Bread Pudding as God Intended It

Bread pudding with raisinsWhen I say bread pudding “as God intended it,” I mean using actual, stale, left-over bread heels.  Buying fresh bread just to tear it up and dry it out is like using striploin to make sausage, or rolling a torchon of foie gras just to melt it into cooking fat.

To make bread pudding stale bread is soaked in milk, cream, eggs, and sugar, then pressed into a casserole and baked.

There is a continuum of bread pudding textures, ranging from the dense and eggy (the well-known Jack’s Grill (RIP) bread pudding was a good example) to the light and ethereal.

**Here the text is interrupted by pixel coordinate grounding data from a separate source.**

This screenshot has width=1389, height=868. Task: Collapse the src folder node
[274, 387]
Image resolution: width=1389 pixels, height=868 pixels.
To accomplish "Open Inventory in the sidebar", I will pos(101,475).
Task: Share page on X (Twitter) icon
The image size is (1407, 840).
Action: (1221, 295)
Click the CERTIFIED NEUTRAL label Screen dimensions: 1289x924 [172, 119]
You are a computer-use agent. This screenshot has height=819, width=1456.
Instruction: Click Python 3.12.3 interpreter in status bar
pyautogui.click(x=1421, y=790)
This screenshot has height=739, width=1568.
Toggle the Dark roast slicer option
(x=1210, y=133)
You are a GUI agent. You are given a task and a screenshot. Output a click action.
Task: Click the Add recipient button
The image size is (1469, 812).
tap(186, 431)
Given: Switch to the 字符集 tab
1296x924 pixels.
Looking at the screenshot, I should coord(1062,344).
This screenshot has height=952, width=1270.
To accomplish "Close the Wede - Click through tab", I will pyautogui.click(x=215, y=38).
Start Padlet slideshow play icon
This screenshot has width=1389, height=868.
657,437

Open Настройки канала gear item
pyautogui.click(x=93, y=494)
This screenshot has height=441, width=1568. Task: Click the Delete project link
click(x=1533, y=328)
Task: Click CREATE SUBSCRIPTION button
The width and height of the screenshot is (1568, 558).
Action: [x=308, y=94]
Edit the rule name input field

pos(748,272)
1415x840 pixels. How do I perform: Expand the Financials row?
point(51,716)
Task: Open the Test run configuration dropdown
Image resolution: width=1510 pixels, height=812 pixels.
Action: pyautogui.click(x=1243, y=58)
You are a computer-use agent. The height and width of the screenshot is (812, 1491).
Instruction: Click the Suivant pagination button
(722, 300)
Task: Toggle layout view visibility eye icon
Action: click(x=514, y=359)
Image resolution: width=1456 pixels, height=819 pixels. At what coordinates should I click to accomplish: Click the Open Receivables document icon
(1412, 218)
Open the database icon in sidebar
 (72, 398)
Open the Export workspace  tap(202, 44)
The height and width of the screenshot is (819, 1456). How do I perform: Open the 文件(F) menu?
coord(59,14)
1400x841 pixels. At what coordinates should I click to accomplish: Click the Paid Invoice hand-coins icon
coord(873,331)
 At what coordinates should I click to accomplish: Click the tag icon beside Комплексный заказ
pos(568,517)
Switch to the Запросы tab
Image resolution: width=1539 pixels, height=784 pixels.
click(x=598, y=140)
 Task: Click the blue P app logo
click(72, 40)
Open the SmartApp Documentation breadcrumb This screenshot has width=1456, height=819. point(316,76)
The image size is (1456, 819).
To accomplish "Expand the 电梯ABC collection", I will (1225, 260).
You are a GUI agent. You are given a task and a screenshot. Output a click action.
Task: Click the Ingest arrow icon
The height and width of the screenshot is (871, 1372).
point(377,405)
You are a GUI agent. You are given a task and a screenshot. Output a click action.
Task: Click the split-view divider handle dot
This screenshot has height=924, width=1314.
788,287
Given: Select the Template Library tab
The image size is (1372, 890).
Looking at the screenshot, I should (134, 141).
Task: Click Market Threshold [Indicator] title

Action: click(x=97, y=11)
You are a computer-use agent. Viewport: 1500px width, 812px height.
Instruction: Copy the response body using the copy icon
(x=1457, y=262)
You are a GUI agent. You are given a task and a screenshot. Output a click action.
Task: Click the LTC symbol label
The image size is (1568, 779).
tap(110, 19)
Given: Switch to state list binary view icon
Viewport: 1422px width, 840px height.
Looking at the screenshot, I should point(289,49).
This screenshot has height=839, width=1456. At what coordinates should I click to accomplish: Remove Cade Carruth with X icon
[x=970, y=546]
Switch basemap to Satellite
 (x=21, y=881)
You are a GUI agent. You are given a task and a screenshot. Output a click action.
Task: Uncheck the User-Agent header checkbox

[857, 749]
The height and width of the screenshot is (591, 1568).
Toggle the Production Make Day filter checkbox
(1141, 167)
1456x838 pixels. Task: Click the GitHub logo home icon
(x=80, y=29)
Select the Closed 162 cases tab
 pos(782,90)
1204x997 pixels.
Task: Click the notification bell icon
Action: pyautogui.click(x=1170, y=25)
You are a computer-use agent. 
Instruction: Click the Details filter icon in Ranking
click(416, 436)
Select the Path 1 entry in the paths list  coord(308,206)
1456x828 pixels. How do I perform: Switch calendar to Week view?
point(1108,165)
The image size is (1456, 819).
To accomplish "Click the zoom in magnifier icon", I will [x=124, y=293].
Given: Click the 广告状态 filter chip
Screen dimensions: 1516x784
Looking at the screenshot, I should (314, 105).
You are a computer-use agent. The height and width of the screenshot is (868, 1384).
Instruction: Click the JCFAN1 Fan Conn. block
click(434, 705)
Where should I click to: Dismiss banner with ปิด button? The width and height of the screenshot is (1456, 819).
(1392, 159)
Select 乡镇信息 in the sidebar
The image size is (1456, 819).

I want to take a paragraph to describe an interesting style of bread pudding that chef Nigel Weber taught me in culinary school at NAIT.  He shingled slices of old bread in a tray, then poured what was essentially a creme brulee custard mix into the dish until the bread was submerged by two thirds.  He then gently baked the tray as you would for a fine custard, and later used a blowtorch to burn the tips of the bread.  And so in one spoonful the diner has a bit of pure, delicate custard, some slightly chewy bready bits, and then the crisp, scorched edges of the exposed bread.  Still undeniably bread pudding, but a very interesting, thoughtful preparation.  Classic Weber.  Anyways.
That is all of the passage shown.